Excerpt =>
So take a new grip with your tired hands and strengthen your weak knees. Mark out a straight path for your feet so that those who are weak and lame will not fall but become strong. Work at living in peace with everyone, and work at living a holy life, for those who are not holy will not see the Lord. Look after each other so that none of you fails to receive the grace of God. Watch out that no poisonous root of bitterness grows up to trouble you, corrupting many. Make sure that no one is immoral or godless like Esau, who traded his birthright as the firstborn son for a single meal. You know that afterward, when he wanted his father’s blessing, he was rejected. It was too late for repentance, even though he begged with bitter tears.
Hebrews 12:12-17
You may wonder about my title for this Gem. I know the author has used the words hands, knees and feet, but in meditating on what he has written the thought struck me that we need to hang on with fingers, knees and toes. I am sure it is apparent to you that the passage continues on from what went before it. I have already told you that we need to keep it together (this passage) when we are keeping it together (hang in there). Sometimes it is like that in life. We reach the end of our ability to cope and we just need to keep it together. I am sure that is what the people of Northland, Coromandel and Hawkes Bay here in New Zealand are doing this week. We have seen unbelievable shots on TV of such devastation as a result of a massive flooding and slips with whole communities washed away in areas where you would not have imagined it possible. Given those background images I find myself thinking of the reactions of Christians finding themselves in extreme circumstances as a result of their faith in Jesus Christ.
This not as random as it may seem. Remember the author of the letter is talking to Jewish Christians facing the onslaught of Nero’s persecution. He is talking to those dear brothers and sisters in the faith and encouraging them to hang in there despite all they have been through. Now he writes “So take a new grip with your tired hands and strengthen your weak knees. Mark out a straight path for your feet so that those who are weak and lame will not fall but become strong.” That is a curious statement which reminded me of the kids song ‘Head, shoulders, knees and toes, knees and toes.’ I had noticed that the author had focused on hands, knees and feet. He was encouraging his fellow Jews by asking them to strengthen their extremities in order to continue on in the race.
I started thinking about about a time when I was in Sokcho as director of WBTNZ for a conference in this northern city in the mountains of South Korea. It was suggested that we might like to climb up to the Geumganggul Prayer Cave which was at the end of short walk amid the beauty of the forest in the area. It was indeed delightful. Then we arrive below the climb looking up; there were 800+ steps to negotiate to the cave. I was nearing 50 (years not steps) and was not as fit as what I had been as a tournament tennis player. But I wasn’t going to be defeated. Sometimes you just have to dig your toes in and go for it which a group of us did. I guts it out to make it up there and finally reached the cave. Oh we took a break of a few minutes now and then but we got there. We took in the view, spent a short time praying and then embarked on the homeward descent. I am sorry I don’t have any photos of that time because back then I didn’t have a cell phone in my pocket, but I am sure you can Google it. Besides, I am not wanting to impress with the grandeur of the scene, I am focused as was the writer of Hebrews on the homeward stretch to the goal.

The data =>
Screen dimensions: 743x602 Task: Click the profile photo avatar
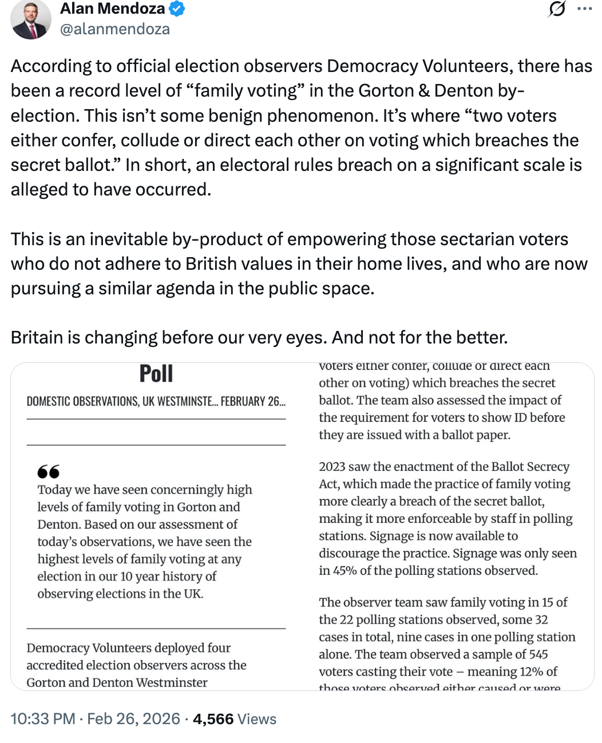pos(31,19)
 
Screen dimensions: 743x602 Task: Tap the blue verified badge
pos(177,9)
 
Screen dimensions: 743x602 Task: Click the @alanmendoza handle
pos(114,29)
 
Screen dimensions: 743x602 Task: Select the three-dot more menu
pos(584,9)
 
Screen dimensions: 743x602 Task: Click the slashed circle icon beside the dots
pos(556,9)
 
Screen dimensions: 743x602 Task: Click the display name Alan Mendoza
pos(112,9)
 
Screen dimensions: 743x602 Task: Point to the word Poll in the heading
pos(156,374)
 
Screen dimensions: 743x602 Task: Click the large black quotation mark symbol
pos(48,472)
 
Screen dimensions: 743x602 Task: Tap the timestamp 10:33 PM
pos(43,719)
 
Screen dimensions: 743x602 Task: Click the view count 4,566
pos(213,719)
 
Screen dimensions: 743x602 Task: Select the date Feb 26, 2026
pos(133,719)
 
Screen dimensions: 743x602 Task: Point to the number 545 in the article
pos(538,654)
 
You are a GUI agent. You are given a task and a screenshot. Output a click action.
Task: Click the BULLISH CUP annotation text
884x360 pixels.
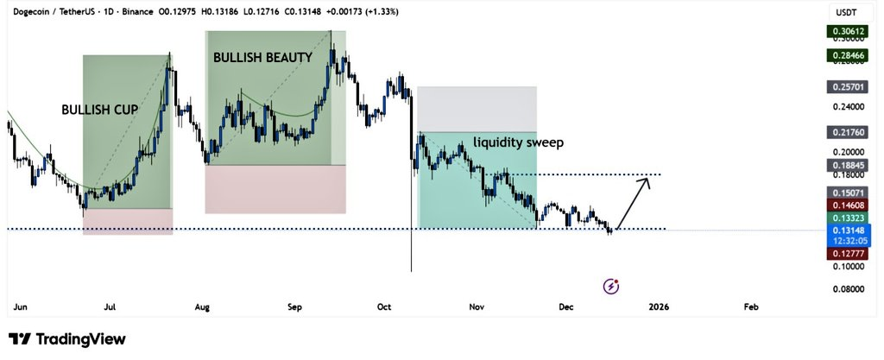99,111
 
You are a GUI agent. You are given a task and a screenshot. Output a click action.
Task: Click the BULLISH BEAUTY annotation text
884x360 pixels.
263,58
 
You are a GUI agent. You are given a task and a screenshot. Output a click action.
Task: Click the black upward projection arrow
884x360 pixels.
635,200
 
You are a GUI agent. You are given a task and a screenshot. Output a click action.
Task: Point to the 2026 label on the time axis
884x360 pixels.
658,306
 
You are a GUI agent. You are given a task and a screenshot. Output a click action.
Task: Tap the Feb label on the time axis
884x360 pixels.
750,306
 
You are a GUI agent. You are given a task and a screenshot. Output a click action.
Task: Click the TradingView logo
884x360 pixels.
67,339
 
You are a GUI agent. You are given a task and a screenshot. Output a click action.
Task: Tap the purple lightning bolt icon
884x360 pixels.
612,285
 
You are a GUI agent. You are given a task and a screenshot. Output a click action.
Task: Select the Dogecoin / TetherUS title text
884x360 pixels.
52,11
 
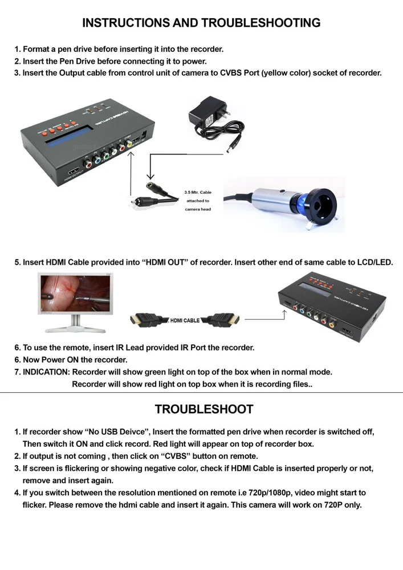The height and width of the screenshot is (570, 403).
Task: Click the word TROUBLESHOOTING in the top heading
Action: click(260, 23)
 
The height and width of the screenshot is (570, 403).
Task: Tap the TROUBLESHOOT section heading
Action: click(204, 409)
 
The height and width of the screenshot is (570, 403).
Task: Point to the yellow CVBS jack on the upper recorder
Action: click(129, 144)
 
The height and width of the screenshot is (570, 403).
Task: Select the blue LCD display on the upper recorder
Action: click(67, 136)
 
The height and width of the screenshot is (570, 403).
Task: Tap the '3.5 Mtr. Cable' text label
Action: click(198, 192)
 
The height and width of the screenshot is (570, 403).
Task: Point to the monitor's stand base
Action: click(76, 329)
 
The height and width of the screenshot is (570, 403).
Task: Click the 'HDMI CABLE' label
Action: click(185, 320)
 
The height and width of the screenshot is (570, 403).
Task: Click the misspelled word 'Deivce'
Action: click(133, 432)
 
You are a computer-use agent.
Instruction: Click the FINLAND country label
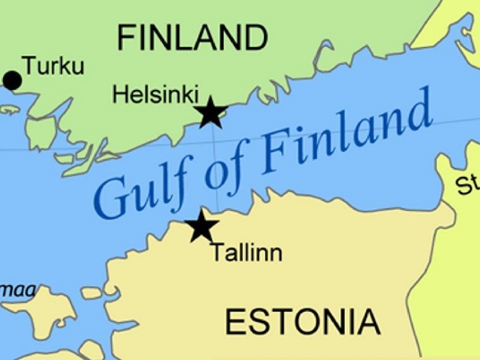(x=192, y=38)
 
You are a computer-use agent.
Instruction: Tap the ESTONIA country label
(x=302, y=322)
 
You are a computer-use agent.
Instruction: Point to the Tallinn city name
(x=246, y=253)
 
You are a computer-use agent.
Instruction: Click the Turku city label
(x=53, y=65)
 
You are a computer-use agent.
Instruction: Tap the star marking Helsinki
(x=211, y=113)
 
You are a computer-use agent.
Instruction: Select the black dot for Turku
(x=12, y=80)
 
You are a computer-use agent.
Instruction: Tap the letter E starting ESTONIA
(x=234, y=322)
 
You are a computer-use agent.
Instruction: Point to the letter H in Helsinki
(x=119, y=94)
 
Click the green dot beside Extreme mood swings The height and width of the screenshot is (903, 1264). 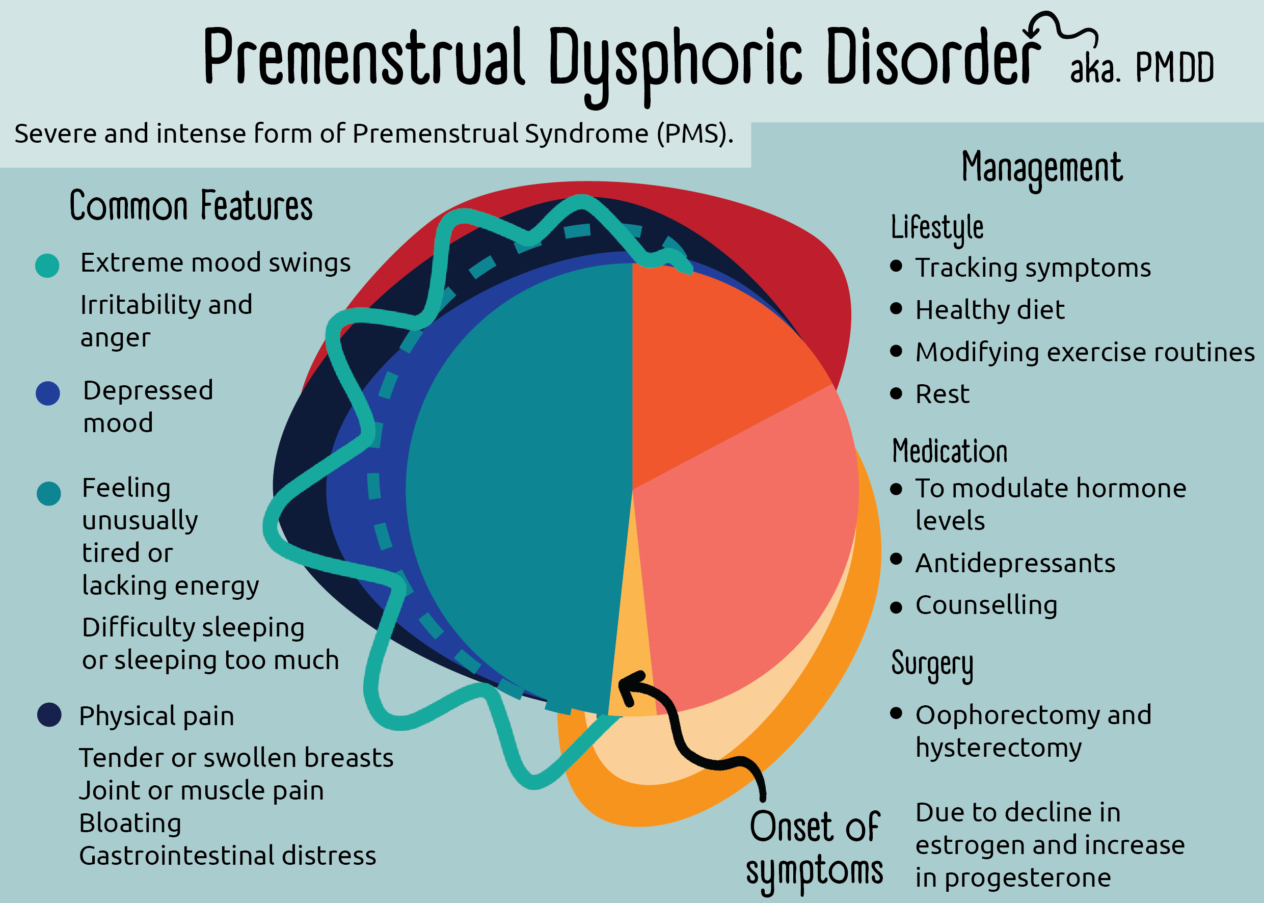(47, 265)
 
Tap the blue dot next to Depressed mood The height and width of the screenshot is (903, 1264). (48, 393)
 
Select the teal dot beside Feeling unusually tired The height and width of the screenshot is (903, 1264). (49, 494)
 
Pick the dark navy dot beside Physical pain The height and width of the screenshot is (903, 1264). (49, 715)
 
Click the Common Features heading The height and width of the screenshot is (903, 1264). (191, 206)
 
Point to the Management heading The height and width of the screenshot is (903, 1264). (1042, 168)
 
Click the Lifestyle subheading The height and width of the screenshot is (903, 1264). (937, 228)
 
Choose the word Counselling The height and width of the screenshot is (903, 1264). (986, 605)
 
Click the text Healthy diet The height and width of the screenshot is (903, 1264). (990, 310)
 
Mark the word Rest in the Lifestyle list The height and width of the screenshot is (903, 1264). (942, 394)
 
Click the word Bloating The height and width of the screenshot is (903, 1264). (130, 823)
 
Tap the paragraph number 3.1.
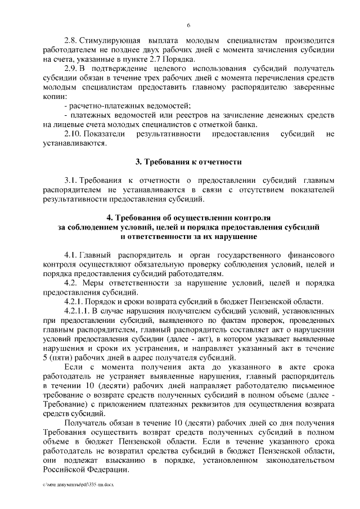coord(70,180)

Requirement A => In the Hebrews 12 devotional, how many steps did the writer have to climb to reach the Geumganggul Prayer Cave?
Requirement B => Tally the lines in the entries that contain the word "Helsinki", and reply with the number alone.

Full response A => 800+ steps.

Full response B => 2